Aristotle, student of Plato, lived from 384 BC-322 BC. At eighteen, he joined Plato’s Academy in Athens and remained there until the age of thirty-seven. There, he honed his talents of understanding the world. In his understanding of the world, he wrote his theory of the universals–which I find to be extremely intriguing. The problem of the universals is the question of whether properties exist, and if so, what exactly are they. To avoid confusion, a universal is a metaphysical term describing what particular things have in common, focusing strictly characteristics or qualities. His theory states that universals exist only where they are instantiated (the concept that it is impossible for a property to exist which is not had by some object).

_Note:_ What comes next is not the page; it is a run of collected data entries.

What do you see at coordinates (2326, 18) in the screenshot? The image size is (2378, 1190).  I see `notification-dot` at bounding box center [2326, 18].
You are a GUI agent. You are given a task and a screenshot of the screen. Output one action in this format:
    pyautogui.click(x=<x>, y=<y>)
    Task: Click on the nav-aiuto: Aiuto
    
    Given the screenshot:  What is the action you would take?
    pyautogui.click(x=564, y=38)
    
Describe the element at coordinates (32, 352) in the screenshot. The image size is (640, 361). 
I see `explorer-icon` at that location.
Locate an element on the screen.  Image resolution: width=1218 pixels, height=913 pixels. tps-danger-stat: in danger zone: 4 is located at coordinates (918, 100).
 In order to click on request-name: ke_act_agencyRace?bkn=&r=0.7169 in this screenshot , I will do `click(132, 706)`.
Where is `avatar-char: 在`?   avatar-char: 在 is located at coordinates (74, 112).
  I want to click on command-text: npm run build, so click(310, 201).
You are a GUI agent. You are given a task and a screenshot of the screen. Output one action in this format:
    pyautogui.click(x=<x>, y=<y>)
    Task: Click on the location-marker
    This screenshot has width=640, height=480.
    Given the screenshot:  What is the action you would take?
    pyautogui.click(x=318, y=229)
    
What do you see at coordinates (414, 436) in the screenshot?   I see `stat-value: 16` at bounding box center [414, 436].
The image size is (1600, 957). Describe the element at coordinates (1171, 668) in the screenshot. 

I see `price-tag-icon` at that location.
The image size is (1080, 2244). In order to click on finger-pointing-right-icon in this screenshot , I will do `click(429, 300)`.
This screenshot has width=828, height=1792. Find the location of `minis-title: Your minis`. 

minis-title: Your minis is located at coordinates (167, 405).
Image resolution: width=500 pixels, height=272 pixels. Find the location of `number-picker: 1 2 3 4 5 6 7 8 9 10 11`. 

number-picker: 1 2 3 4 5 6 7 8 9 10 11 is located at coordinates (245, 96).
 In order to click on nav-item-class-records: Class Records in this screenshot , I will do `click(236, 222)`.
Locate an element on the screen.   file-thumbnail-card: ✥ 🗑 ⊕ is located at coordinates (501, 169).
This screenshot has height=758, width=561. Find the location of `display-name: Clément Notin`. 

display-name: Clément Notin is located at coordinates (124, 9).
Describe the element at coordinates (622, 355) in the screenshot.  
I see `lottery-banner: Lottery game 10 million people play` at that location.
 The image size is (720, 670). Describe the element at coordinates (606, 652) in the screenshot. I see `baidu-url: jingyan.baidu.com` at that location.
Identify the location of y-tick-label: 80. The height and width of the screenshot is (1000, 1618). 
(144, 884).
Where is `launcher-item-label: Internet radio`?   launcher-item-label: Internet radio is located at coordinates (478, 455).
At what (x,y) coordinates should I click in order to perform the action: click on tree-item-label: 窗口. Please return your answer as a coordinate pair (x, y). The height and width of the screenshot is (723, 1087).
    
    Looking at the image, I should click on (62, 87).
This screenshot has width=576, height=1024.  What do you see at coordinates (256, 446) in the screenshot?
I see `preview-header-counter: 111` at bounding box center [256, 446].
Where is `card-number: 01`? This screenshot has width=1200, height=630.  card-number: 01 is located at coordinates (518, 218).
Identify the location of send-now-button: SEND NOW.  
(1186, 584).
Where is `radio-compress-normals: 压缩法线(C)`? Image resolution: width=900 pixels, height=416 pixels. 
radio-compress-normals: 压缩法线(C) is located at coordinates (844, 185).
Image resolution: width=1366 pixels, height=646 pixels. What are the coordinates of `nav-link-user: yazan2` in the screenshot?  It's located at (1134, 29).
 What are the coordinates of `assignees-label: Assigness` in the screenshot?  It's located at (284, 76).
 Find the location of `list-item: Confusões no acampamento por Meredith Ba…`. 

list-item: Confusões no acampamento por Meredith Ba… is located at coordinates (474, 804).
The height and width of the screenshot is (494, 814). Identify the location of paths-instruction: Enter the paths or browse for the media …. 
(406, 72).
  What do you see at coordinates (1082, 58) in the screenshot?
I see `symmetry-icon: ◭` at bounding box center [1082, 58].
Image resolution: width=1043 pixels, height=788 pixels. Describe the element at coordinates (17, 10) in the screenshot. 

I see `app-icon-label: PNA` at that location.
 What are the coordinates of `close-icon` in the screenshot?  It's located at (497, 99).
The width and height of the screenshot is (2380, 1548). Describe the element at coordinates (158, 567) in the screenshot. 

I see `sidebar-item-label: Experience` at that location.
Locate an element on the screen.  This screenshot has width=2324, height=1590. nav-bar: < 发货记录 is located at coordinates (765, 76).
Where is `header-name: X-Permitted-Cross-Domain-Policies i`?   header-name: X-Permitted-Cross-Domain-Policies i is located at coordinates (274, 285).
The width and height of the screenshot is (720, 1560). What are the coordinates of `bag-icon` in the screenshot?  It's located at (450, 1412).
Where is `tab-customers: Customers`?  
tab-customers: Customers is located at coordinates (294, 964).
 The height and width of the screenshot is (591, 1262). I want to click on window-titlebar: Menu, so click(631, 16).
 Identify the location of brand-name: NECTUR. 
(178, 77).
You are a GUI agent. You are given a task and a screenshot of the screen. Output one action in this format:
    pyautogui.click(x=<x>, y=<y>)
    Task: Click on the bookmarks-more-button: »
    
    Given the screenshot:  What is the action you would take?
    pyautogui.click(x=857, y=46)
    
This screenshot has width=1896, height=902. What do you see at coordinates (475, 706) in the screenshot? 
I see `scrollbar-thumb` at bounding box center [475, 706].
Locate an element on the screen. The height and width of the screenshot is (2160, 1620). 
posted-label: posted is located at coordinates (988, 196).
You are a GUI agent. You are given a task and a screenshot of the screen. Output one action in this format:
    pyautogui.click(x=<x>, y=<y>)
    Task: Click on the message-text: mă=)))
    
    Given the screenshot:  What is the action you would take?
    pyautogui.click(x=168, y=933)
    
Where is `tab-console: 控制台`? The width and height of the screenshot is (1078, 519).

In simpler terms, he believes universals exist only in things, never apart from things–differing from his teacher, Plato, on this. Aristotle believes that a universal is identical in each of its instances. All round things are similar in that there is the same universal, characteristic, throughout.

These three laid the foundations of many of the believes of the rest of the Western world. Philosophers such as John Locker and Descartes use the theories these brilliant minds brought forth in their own works. I’m very interested to read your opinions, specifically on the Plato theory.

references:
http://www.iep.utm.edu/plato/
http://www.iep.utm.edu/aristotl/
http://www.mrdowling.com/701-socrates.html
http://www.history.com/topics/ancient-history/socrates

2 thoughts on “The Big Three of Greek Philosophy: Socrates, Plato, and Aristotle.”

  1. These viewpoints are tough to wrap your head around. Plato makes an interesting stand. I think it’s important to be able to separate yourself from the physical world. The universe will always change. Materials will wither away and loved ones will pass, but it’s how you control your reaction and keep a stable mind that will determine how happy and fulfilling your life is. You need to let the world change and accept it. Great post! I find it interesting how each philosopher influences one another, but all of their viewpoints are different. It just goes to show how everyone’s reality is different.

  2. I found all these philosophers to be interesting, especially Plato. It’s neat that they all had a student-teacher relationship with one another. I wish I had more time to reflect before commenting. There are hours of debate in this blog post alone! I wonder if Plato is suggesting that we pick one world or the other or if we need to find a balance between the two. I agree that our minds try to make things stay the same, but the world insists upon change. Our minds are the more comforting place for us as people, but if we lived in that realm forever, wouldn’t we go mad?